Once you have read the entries below, give them all again without any difference.

##########

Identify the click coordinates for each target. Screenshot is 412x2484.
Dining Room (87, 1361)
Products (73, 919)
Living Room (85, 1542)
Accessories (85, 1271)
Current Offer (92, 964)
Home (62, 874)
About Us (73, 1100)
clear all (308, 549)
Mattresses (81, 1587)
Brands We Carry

##########

§ SOLUTION:
Identify the click coordinates for each target. Screenshot is 412x2484.
Dining Room (87, 1361)
Products (73, 919)
Living Room (85, 1542)
Accessories (85, 1271)
Current Offer (92, 964)
Home (62, 874)
About Us (73, 1100)
clear all (308, 549)
Mattresses (81, 1587)
Brands We Carry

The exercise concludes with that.